Lenny Kravitz with mother Roxie Roker.
Lenny Kravitz and his mother, Roxie Roker, pictured here in 1993, had a close bond. Vinnie Zuffante/Getty Images

“I was a mama’s boy,” he told People in 2020. “She was a woman who never spoke ill of anyone, even if they deserved it. At her funeral, the late actor Brock Peters said, ‘If Roxie met the devil himself, she would say to him, ‘What a beautiful red suit.’ The whole place burst out laughing because That was my mother. She’s going to find the positive thing she can say or do in any situation.″

Kravitz has also said he finds solace in watching old episodes of “The Jeffersons” starring his mother.

“I’m so glad she was on TV because when I need her, I turn on ‘The Jeffersons’ and watch her. It does so much for me,” he told People in February.

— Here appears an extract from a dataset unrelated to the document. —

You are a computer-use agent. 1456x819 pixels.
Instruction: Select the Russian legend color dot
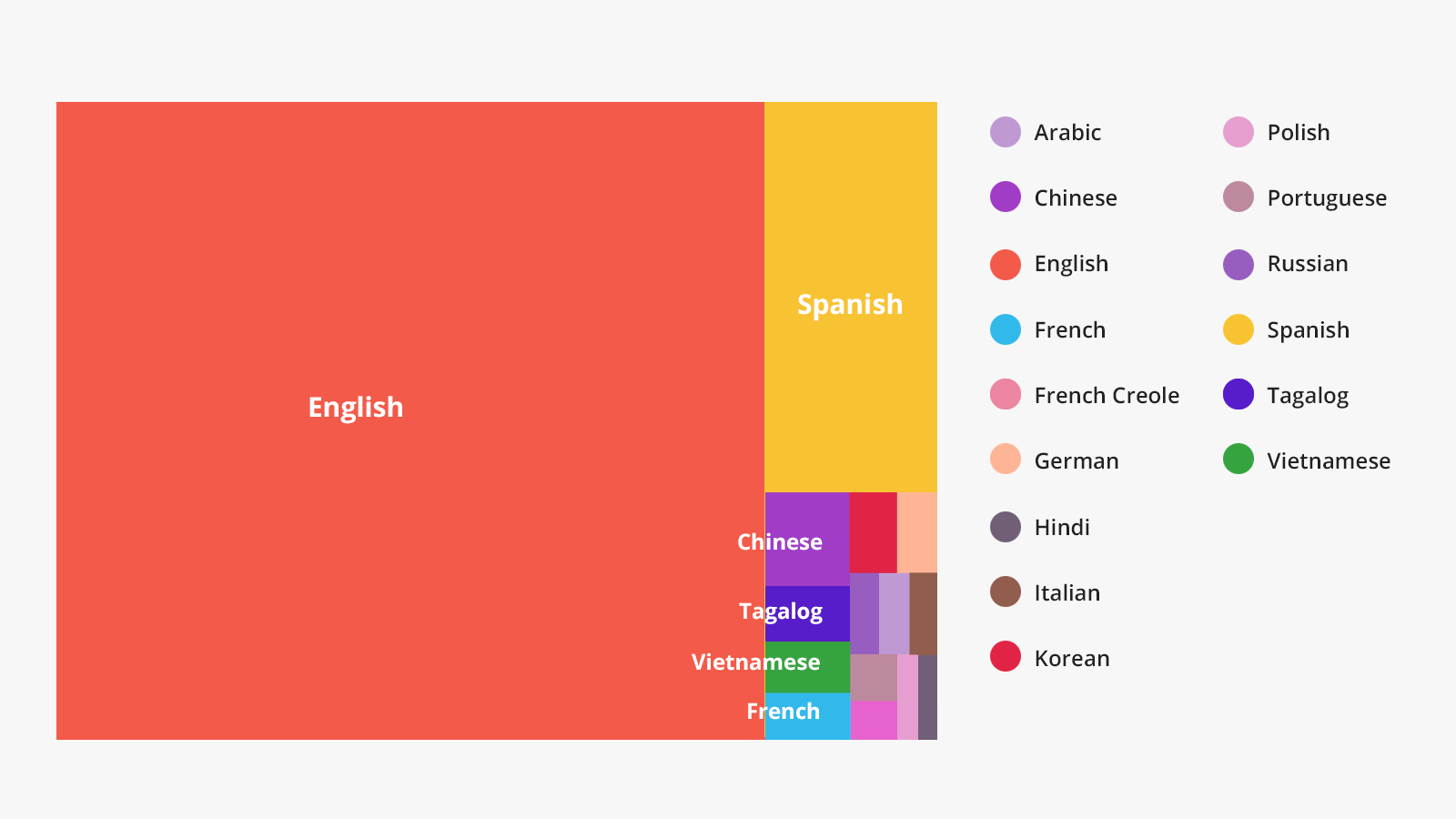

He added that his mother is “still everything” to him.

“I probably feel her more since she left the planet,” he said.

Roker and Kravitz made a rare television appearance together in 1991 on “The Arsenio Hall Show,” and their close bond was evident in the way they interacted.

Roker teased her son about his fashion sense, saying that when he changed his hairstyle as a younger man, she said, “No, Lenny, you’re not going to do that?”

She also teased her son for wearing his trademark sunglasses in the dark studio.

“Come on, you can take off your glasses now,” she said, laughing.

Kravitz has opened up about his complicated relationship with his father

In his 2020 memoir, “Let Love Rule,” Kravitz spoke candidly about some painful memories of his father.

He said his father kicked him out of the house for a while when he was 16, The New York Times reported.

He said that when he was 19, he discovered that his father was cheating on his mother. In the book, he recalled that his father said to him about his infidelity, “You do it too.”

“It was the most horrible thing he could have said,” he told The New York Times in 2020. “Those words burned through me. It cost me my whole life to live to deal with. “He said, ‘You do it too,’ grabbed his bag and walked out the front door. It couldn’t have been orchestrated better.”

Lenny Kravitz and his father Sy Kravitz on September 12, 2004 in New York.
Lenny Kravitz and his father Sy Kravitz on September 12, 2004 in New York.Frank Micelotta/Getty Images

Kravitz also once openly said that he was afraid of his father as a child.

“My dad was ultimately a very loving and sensitive man, but he was really hardcore,” he said on Oprah’s Master Class podcast in 2018. “Super-tough discipline. He wasn’t the type of guy to talk a lot… I was scared of him as a kid.”

Kravitz said he found peace in his relationship with his father in later years.

He described a transformative experience they had together shortly before his father died in 2005.

“I think he had a spiritual awakening” shortly before his death, Kravitz told CNN’s Piers Morgan in 2011. “He made mistakes, he wished it wasn’t the way it was, he wished he could change it but he didn’t know how. He just admitted it and it was beautiful, and from that point on — he lived another, maybe, month — it was the best month of our lives and it made everything right.”

He also said that writing his 2020 memoir helped him process his memories and feelings about his father.

“Even though we had made peace before he died, I still held on to some stuff. And through writing the book and seeing my father as a character, as a man who was making do with what he had,” he told Forbes. “I was able to see him completely without judgment and see him as a man trying to find his way in this life.”